The question that must be asked is why have these programs not seen significant growth? Why are there not more women taking advantage of these learning opportunities? Perhaps, it is too early to expect that kind of change. Looking at the greater picture of history women’s learning is relatively revolutionary and people are still getting used to the idea. However, twenty years is a long time and one cannot help but wonder where the multitudes of women scholars are.

Secondly, there is the question of Yeshiva University and its significant role in leading this change. Yeshiva University’s Stern College for Women stands at the forefront of advanced studies for women. It has offered and continues to offer unprecedented opportunities to today’s Jewish women. Yet, currently, in Yeshiva University, the women as a whole do not spend nearly as much time learning as the men, nor is a morning seder option even provided in the schedule. At Stern, instead of a morning seder structure, providing time designated toward only Torah study with time spent in the beit midrash with havruta preparation, the Judaic Studies courses are integrated into the course schedule, along with everything else. While for some this creates a certain flexibility not afforded to the men, a less intensive schedule and more choice, oftentimes this creates conflicts between secular courses that students need for their majors and otherwise, and serious Torah courses. Students sometimes may be forced to choose between the two. Furthermore, the fact that Judaic Studies are peppered throughout the day detracts from the yeshivah aspect of Yeshiva University, compromising on the blocks of time devoted to learning and on the beit midrash environment of the entire student body engaging in Torah study together.

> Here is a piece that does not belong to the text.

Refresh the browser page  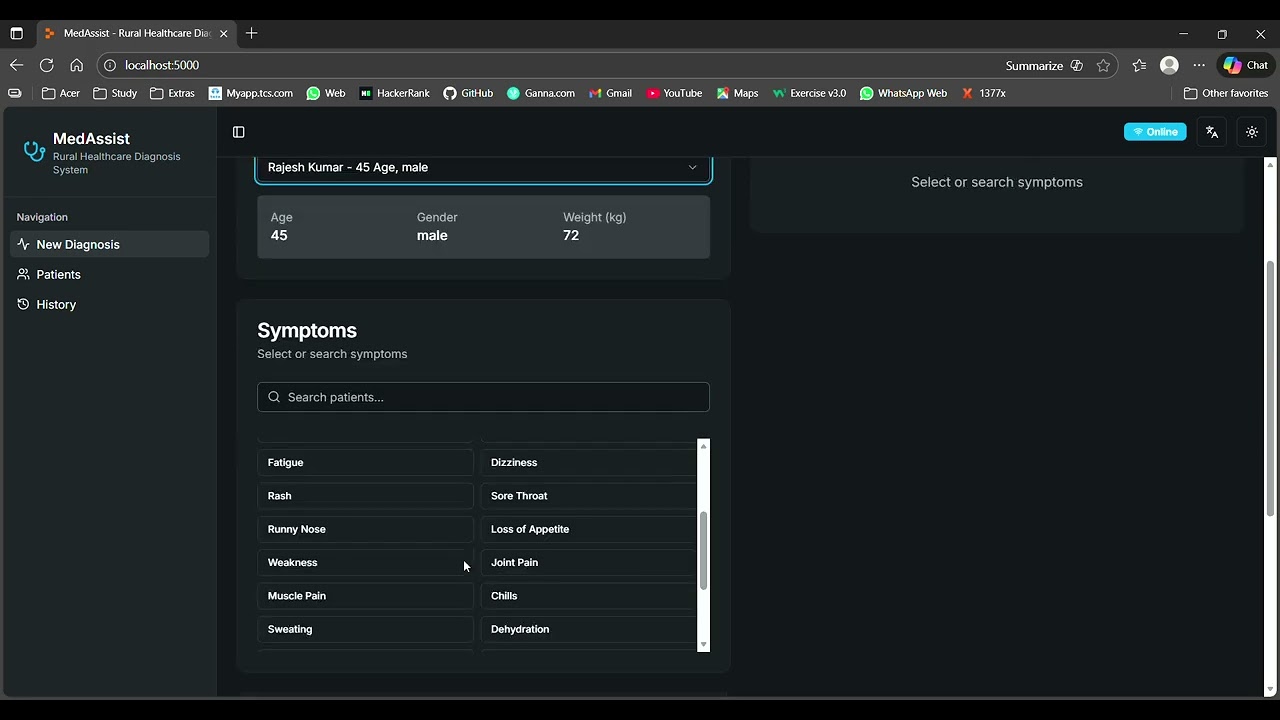coord(46,65)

I ask the same question I posed earlier. Is this an ideal position, or does the current situation exist because the mentality regarding women’s learning still has to catch up? If the latter is true, I then ask: as a community, what are we doing to help this process along?

Fran Tanner is a graduate of Stern College for Women and is pursuing a degree in Jewish Education from Machon Herzog.

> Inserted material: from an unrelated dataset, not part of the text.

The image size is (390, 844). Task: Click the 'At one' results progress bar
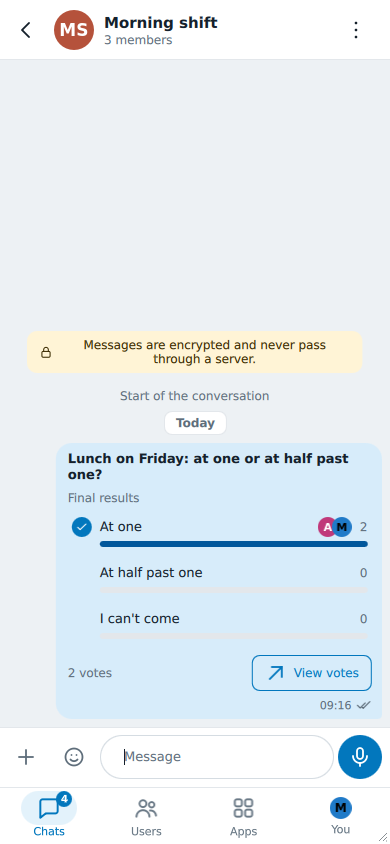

[i] R. Aharon Lichtenstein, “Centrist Orthodoxy: A Spiritual Accounting,” trans. Reuven Ziegler, Torah on the Web – Virtual Beit Midrash. Available at: http://vbm-torah.org/archive/develop/12develop.htm.

[ii] Some would argue that he was in fact just continuing a process that began long before him with Sarah Schenirer’s establishment of the Bais Yaakov school system.

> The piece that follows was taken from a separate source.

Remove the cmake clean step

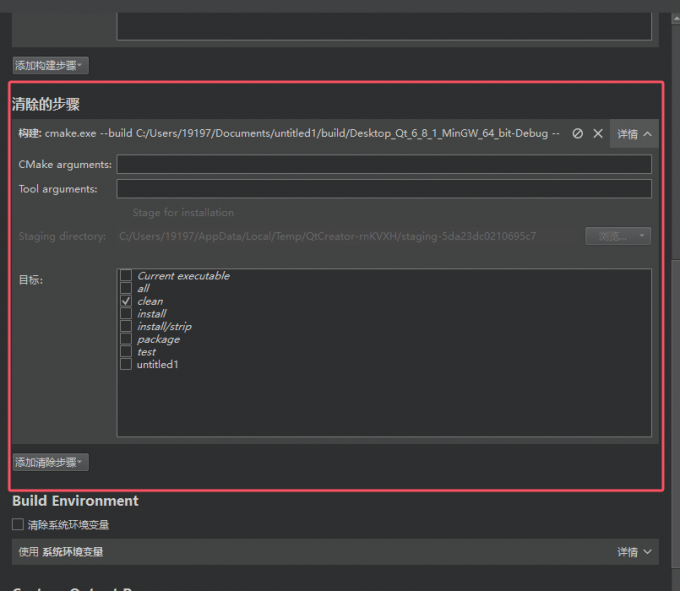[598, 133]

[iii] If not, what is it that we are going for? It seems to be unclear.

[iv] See, for example, Avot 2:2, Berakhot 35b, and Kiddushin 82a.

[v] See, for example, Berakhot 63b.

[vi] Rabbi Yosef Yitshak Schneersohn of Lubavitch distinguishes between two groups of people, the learned and the simple. “The lettered, or learned, group are those individuals knowledgeable both in the exoteric and esoteric parts of the Torah. They are referred to with the words “the king led me into His chambers” [i.e. they are privy to G-d’s innermost secret the Torah]. The second category is that of the simple Jews who pray, recite Tehillim and listen to Torah lessons” (http://www.chabad.org/library/article_cdo/aid/73716/jewish/Chapter-III.htm). If we want women to be learned and not just simple, their learning needs to go well beyond listening to Torah lessons.

[vii] Staff, “An Interview with Shani Taragin: Part One,” Kol Hamevaser 3,2 (November 2009): 14-17.